Travail à réaliser = Poursuivez la critique consacrée à la Sonate pour violon et piano de Respighi en reprenant juste après sa dernière phrase.

La Sonate de Respighi (Chung, Zimerman)

Parfois, certaines parutions nous conduisent à découvrir de superbes oeuvres, méconnues et rares. Telle est la Sonate pour violon et piano d’Ottorino Respighi, composée en 1917. Je découvre aujourd’hui cette partition maîtresse du corpus de chambre du compositeur italien dans une interprétation récente de Tasmin Little et Piers Lane (Chandos, 2012), avant de me rappeler que Krystian Zimerman et Kyung Wha Chung en avaient réalisé un enregistrement à la fin des années 1980 pour Deutsche Grammophon, incroyablement abouti. Violon bien plus somptueux, rond et chaleureux (et d’une justesse assez irréprochable) de la violoniste coréenne, et piano bien plus varié, subtil et puissant du pianiste polonais.

L’entrée de la voix du piano, chez Krystian Zimerman, nous plonge immédiatement dans un monde harmonique étrange, un rien lunaire – il porte une attention méticuleuse à l’étagement harmonique (Moderato). Un peu plus loin, la main droite ose des élans à la Schumann (Più vivo – Agitato come prima), qui offrent un contraste bienvenu au lyrisme imperturbable du violon et aux phrasés amples et généreux de Kyung Wha Chung. La suite de ce Moderato initial ne se compose que d’alternances entre moments calmes et passages plus tempétueux, que maîtrisent à la perfection les deux musiciens de la version Deutsche Grammophon.

A l’écoute du merveilleux second mouvement (Andante espressivo), Kyung Wha Chung et Krystian Zimerman affirment une vision fortement baignée d’influences françaises, comme une synthèse étonnante et inattendue entre César Franck – dont Zimerman a laissé un enregistrement magique de la Sonate avec Kaja Danczowska chez Deutsche Grammophon, ici disponible sur Qobuz – et Debussy. Moment de lyrisme éperdu que ce mouvement, qui ne renonce pas pour autant à des accents teintées d’inquiétude voire d’anxiété.

Données fournies =
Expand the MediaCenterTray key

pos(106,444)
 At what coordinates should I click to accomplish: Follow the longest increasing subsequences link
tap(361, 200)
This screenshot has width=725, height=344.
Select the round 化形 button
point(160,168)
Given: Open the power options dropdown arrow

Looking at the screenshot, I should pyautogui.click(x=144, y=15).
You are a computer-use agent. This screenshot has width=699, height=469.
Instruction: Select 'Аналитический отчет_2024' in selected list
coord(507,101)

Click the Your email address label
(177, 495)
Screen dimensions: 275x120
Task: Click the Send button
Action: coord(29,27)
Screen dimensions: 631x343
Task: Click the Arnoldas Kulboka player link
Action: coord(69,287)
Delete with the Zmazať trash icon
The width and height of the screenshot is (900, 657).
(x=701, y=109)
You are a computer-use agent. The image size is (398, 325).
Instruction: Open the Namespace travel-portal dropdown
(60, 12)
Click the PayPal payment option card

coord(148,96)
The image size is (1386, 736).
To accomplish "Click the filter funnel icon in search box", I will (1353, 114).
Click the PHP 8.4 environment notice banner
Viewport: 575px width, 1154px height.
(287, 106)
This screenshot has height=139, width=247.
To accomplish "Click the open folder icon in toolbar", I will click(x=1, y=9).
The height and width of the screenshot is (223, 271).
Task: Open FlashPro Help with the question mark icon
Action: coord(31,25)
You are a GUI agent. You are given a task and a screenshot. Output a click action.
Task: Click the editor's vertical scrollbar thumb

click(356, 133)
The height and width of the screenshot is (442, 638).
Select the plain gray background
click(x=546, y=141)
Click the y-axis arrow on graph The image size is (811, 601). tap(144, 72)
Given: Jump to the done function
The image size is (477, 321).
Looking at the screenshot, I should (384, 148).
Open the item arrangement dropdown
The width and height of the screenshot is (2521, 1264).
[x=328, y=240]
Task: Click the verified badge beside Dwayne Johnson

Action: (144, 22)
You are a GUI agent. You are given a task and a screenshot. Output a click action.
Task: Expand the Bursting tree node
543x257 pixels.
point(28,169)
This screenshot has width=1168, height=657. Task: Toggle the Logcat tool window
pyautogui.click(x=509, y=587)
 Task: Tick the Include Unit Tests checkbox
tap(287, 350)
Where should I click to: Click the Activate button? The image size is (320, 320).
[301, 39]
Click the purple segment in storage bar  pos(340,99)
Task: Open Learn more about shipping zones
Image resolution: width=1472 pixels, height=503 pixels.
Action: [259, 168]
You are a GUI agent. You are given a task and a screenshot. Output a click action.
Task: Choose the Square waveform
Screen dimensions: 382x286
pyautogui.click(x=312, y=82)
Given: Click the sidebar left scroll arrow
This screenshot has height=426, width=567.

Réponse attendue =
Cette Sonate de Respighi, qui montre le compositeur au sommet de sa puissance créatrice – en 1917, il était alors professeur de composition à l’Accademia di Santa Cecilia, et venait de composer les célèbres Fontane di Roma – se termine sur le mouvement certainement le plus originel, une Passacaglia : sur une basse obstinée de dix mesures au rythme très marqué, Respighi élabore vingt variations, aux expressions très variées, dans un esprit général de dramatisme extrême. Ce mouvement ultime rappelle ô combien Respighi fut influencé par les formes de la période baroque. Là encore, Zimerman et Chung restent au diapason de l’expressivité dionysiaque et plutôt ensoleillée de l’œuvre – finale explosif !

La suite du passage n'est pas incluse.